*EXTRACT PROVIDED*
>>>
Then, with Samir’s grandmother watching in horror, the lighter fell, igniting Samir’s little body.
“Please, don’t ask him to tell how he was burned,” his father told us with tears in his eyes. “Whenever he talks about it, he wakes up screaming in his sleep for nights after. Please, just, don’t ask him…”
The despair in this father’s eyes was one of the most heartbreaking things I have ever seen.
I did not ask Samir about being burned, only to share what he was comfortable sharing from before or after. The trauma this family has experienced is unimaginable, and the last thing I wanted to do was to make it worse. Later, his father shared the more painful details of his son’s story so Samir wouldn’t have to.
The pickup truck lurched down the road. Samir felt every bump. His entire right side, from his hip down to his toes, was charred. In some places, his pants had melted into his skin.
<<<
*EXCERPTED RECORDS*
>>>
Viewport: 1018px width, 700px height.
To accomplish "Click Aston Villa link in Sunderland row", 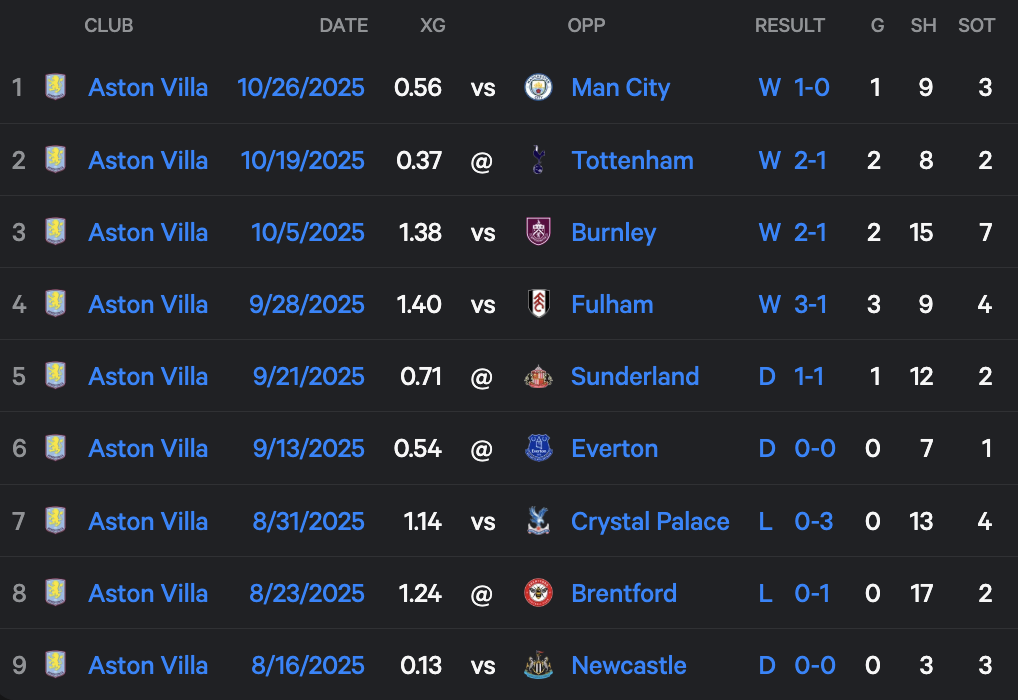I will [148, 377].
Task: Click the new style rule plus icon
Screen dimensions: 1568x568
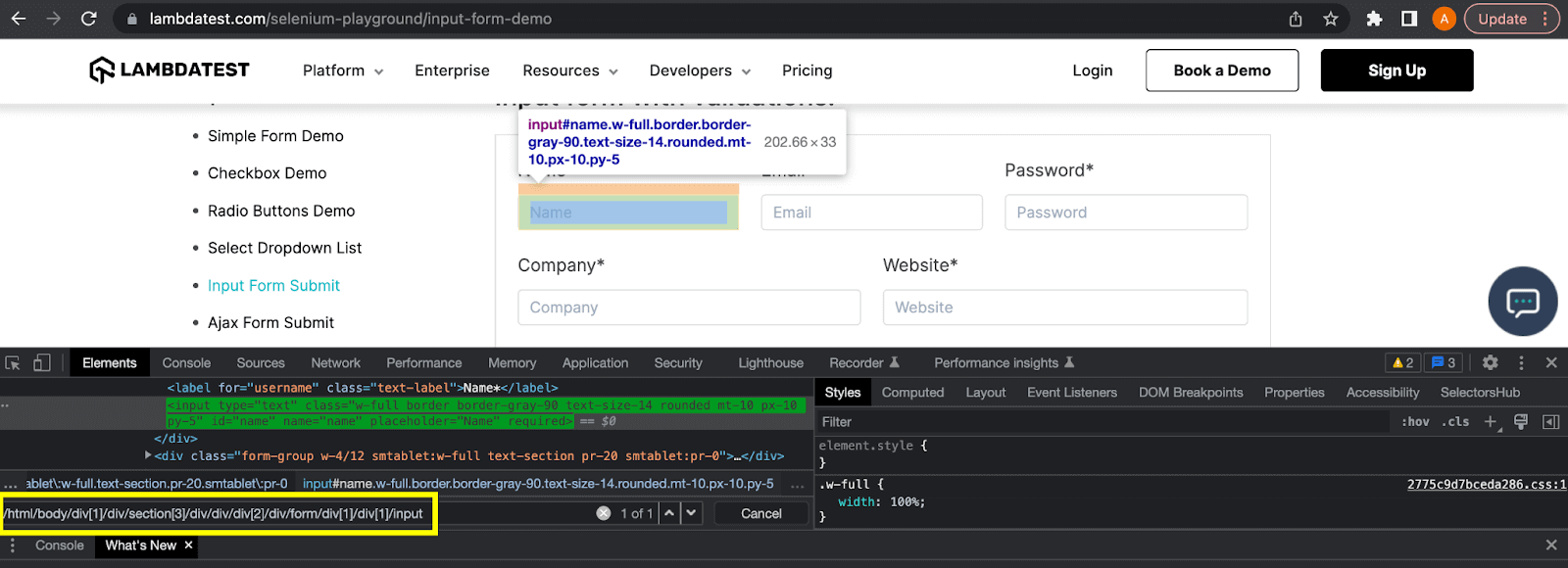Action: point(1490,421)
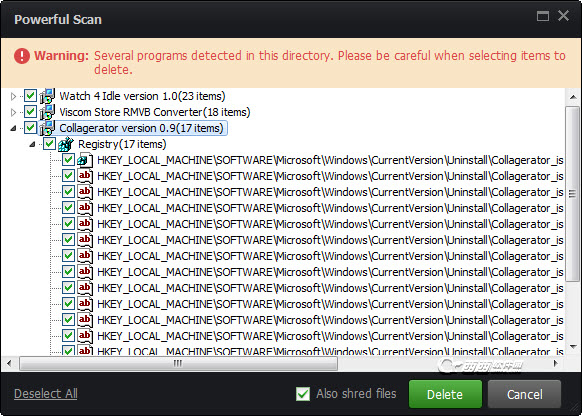Click the vertical scrollbar down arrow
This screenshot has height=416, width=582.
click(x=573, y=347)

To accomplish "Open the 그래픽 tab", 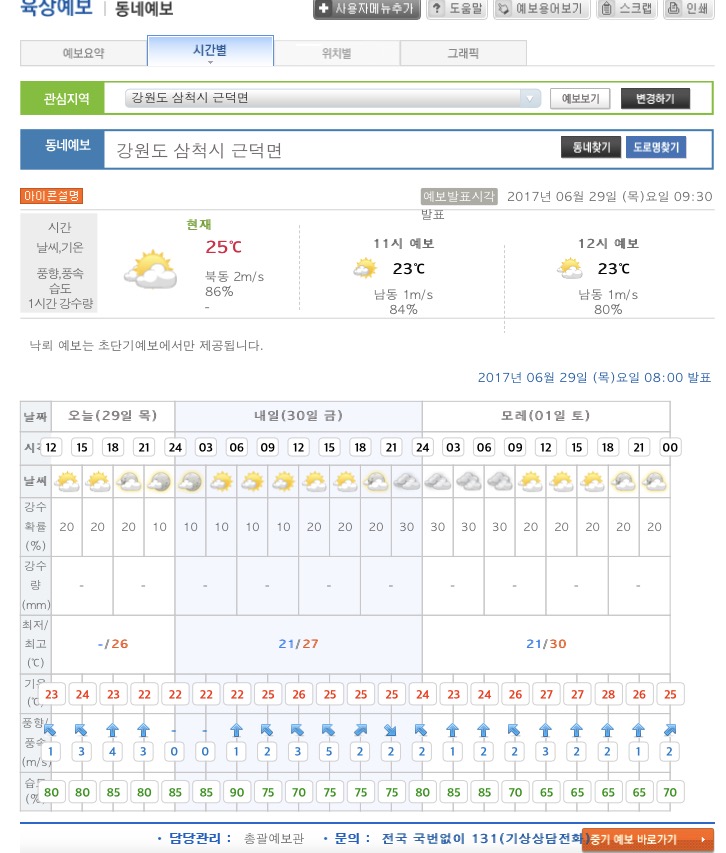I will (x=462, y=53).

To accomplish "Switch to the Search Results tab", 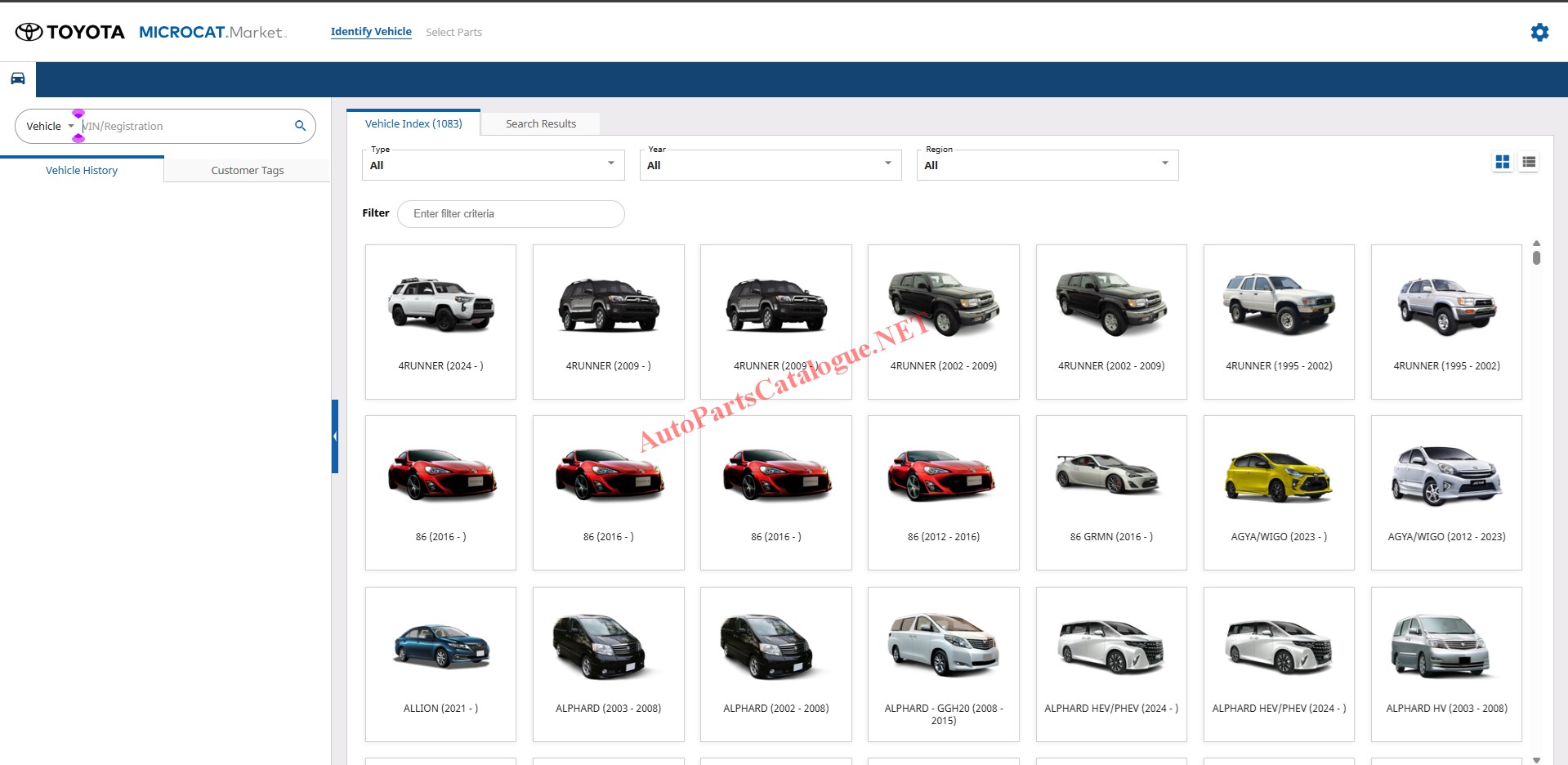I will click(x=540, y=124).
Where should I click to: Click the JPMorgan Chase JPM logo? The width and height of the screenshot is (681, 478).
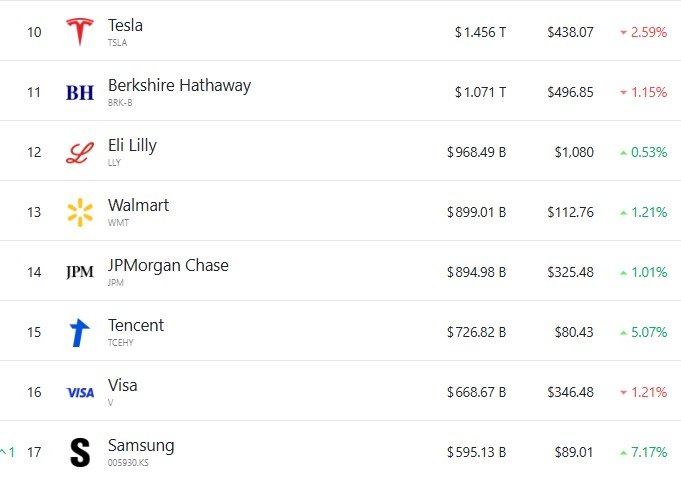79,272

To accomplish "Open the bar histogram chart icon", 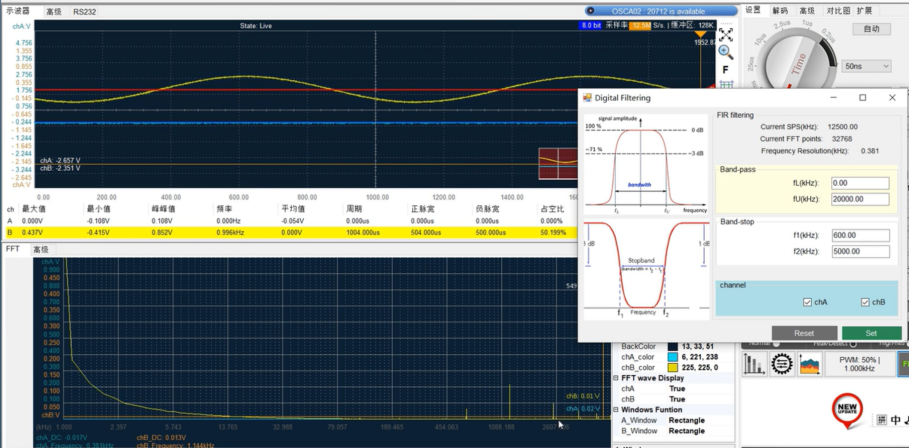I will 755,365.
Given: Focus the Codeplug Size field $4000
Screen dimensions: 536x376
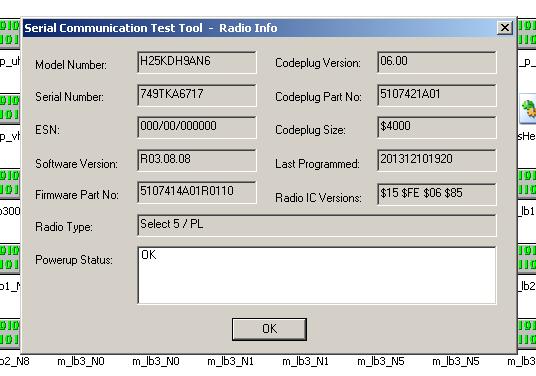Looking at the screenshot, I should click(x=437, y=127).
<<<
*TASKS TO COMPLETE*
(1) In the account of Samir's burns, list every body part named in the paragraph that begins "The pickup truck lurched down the road."
(2) From the account of Samir's burns, quote the passage that begins at the words "The pickup truck" and stops after the words "into his skin.".

*SOLUTIONS FOR EACH TASK*
(1) right side, hip, toes, skin

(2)
The pickup truck lurched down the road. Samir felt every bump. His entire right side, from his hip down to his toes, was charred. In some places, his pants had melted into his skin.